Kur'an-ı Kerim ve Türkçe Meali Sayfa 487
32. Denizde dağlar gibi hareket edip giden gemiler yine O’nun (kudretinin) alâmetlerindendir.
33. Eğer Allah dilerse, o rüzgârı durduruverir de, (gemiler) deniz üzerinde kalakalırlar. Şübhesiz bunda, (Allah’ın nimetlerine) çok şükreden, ziyade sabırlı olan herkes için bir çok ibretler var.
34. Yahud dilerse, kazandıkları günah yüzünden, onları denizde helâk eder. Fakat Allah, (onlardan günahların) çoğunu bağışlar (da kendilerini cezalandırmaz).
35. Hem ayetlerimiz hakkında mücadele edenler, (onları inkâr edenler) bilsinler ki, kendileri için kaçacak bir yer yoktur.
36. Size verilmiş bulunan şeyler hep dünya hayatının geçici malıdır. Allah katında olan (ahiret sevabı) ise, daha hayırlı ve daha devamlıdır. (Fakat ahiret sevabı) o kimseler için hayırlıdır ki, iman etmişlerdir ve Rablerine de tevekkül ederler;
37. O kimselerdir ki, büyük günahlardan ve açık rezaletlerden kaçınırlar, öfkelendikleri zaman da, onlar kusur bağışlarlar;
38. O kimselerdir ki, Rablerine itaate icabet etmişler ve namazı gereği üzere kılmışlardır. İşleri de hep aralarında danışıklıdır. Kendilerine verdiğimiz rızıktan (Allah yolunda) harcarlar.
39. O kimselerdir ki, kendi haklarına tecavüz vaki olduğu zaman, onlar yardımlaşırlar (ve intikam alırlar, haklarını yerine getirirler).
40. Kötülüğün cezası da ona denk bir kötülüktür. Fakat kim bağışlar ve (kendisiyle düşmanı arasını) düzeltirse, onun mükâfatı Allah’a aiddir. Elbette O, zalimleri sevmez.

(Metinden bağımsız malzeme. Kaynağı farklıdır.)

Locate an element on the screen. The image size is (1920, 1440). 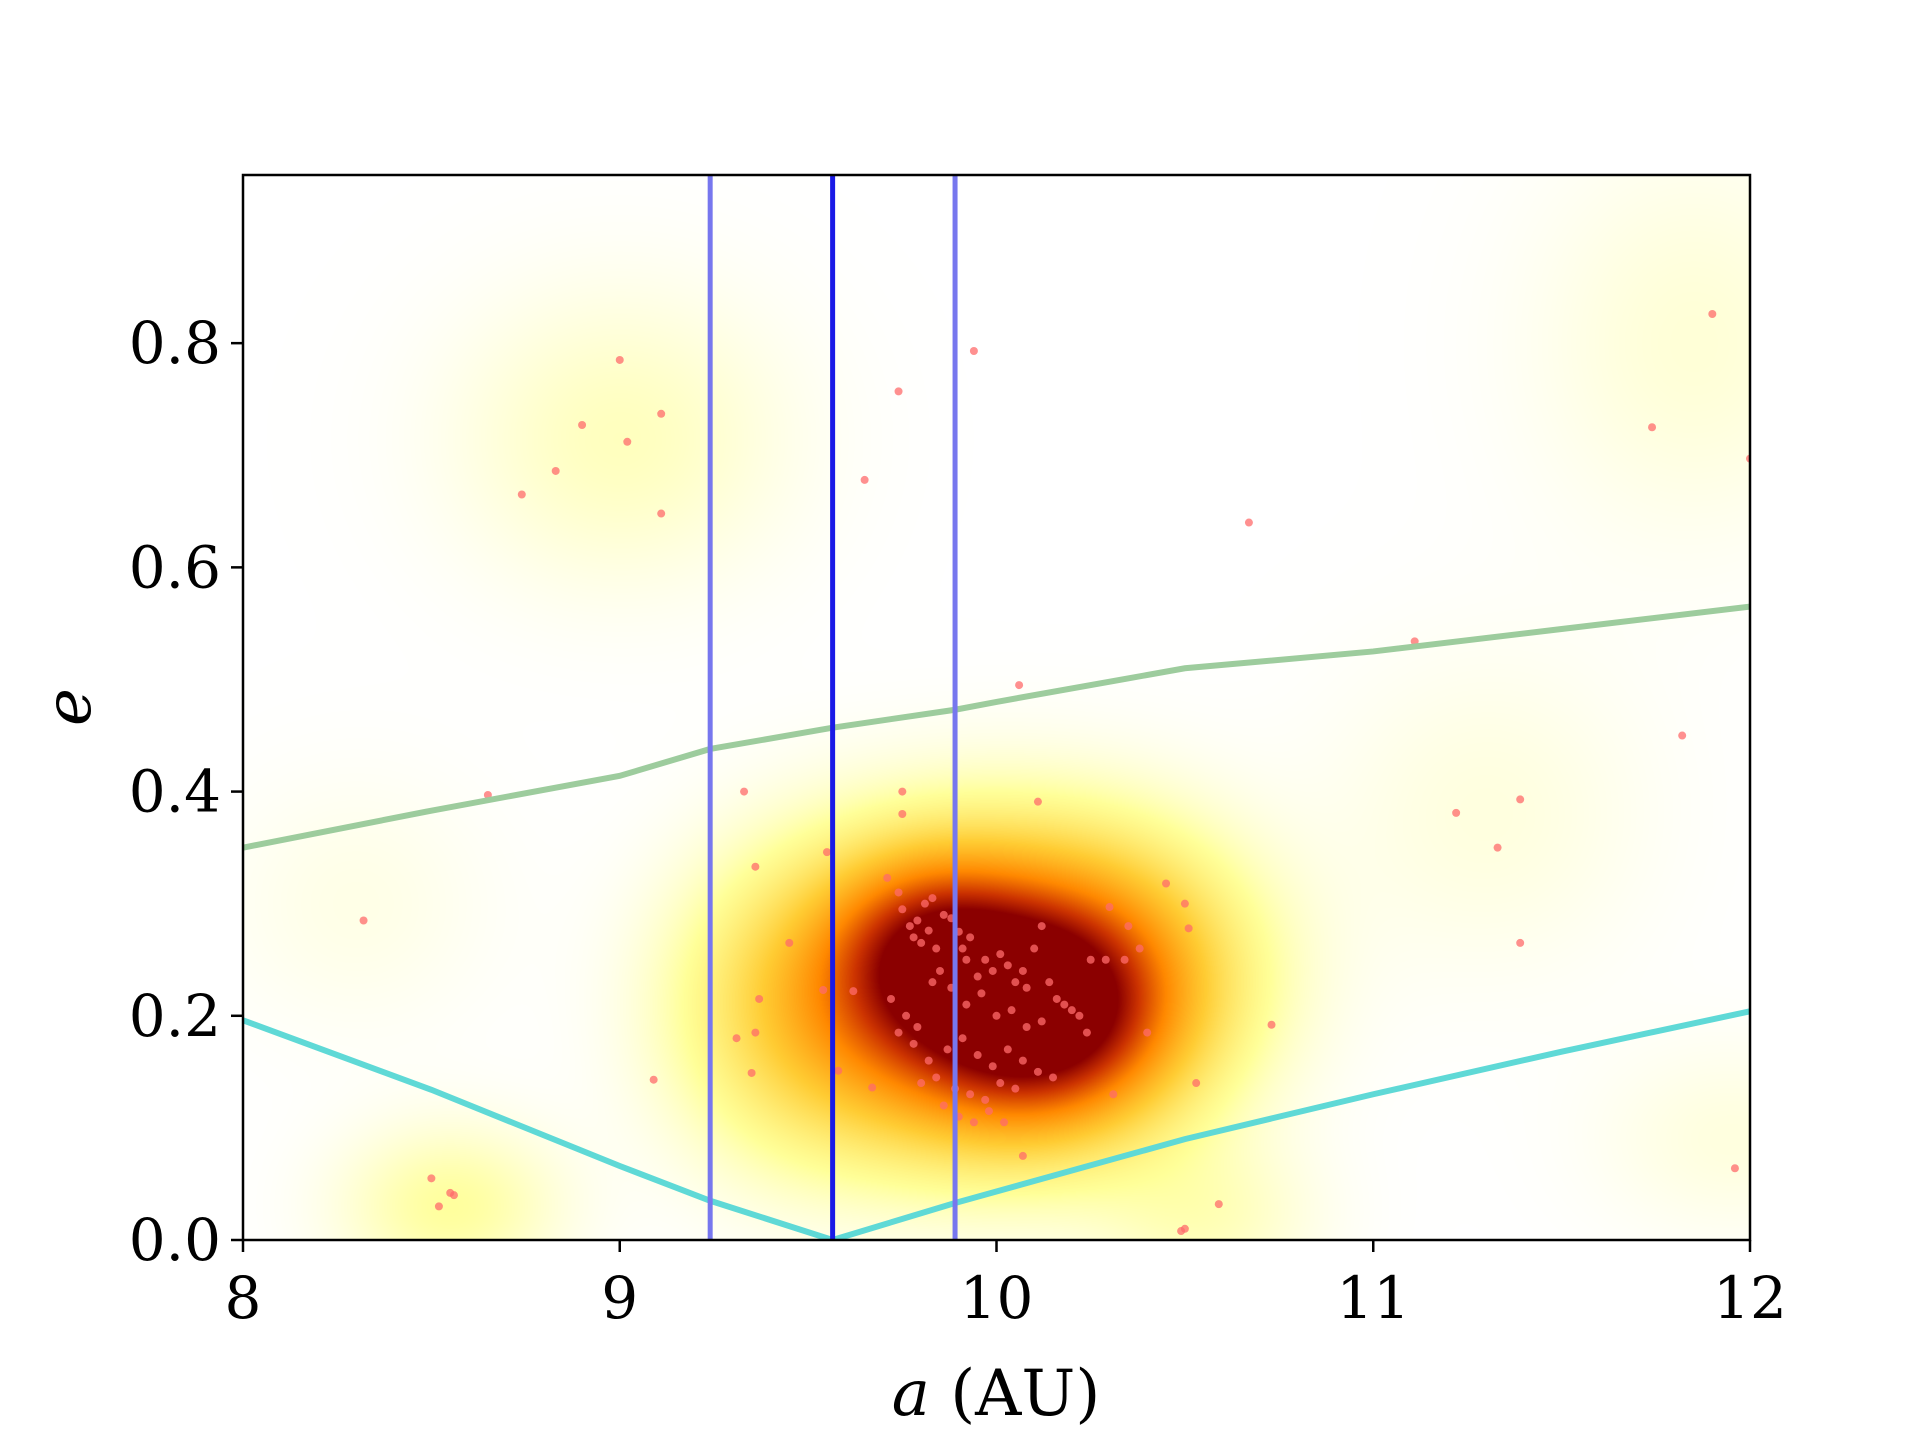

41. Kim, kendisine edilen zulümden sonra hakkını alırsa, artık böyleleri üzerine (ceza için) bir yol yoktur.
42. (Günaha dair) yol, ancak haksızlıkla yeryüzünde azgınlık ederek insanlara zulüm yapanlar üzerinedir. İşte onlara acıklı bir azab vardır.
43. Her kim de sabredib suç bağışlarsa, işte bu (sabredib bağışlamak), işlerin en hayırlısındandır.
44. Her kimi de Allah saptırırsa, artık bundan sonra onun hiç bir yardımcısı yoktur; ve o zalimleri göreceksin ki, onlar azabı görünce şöyle diyecekler: “- Var mı geri dönmeye bir yol?”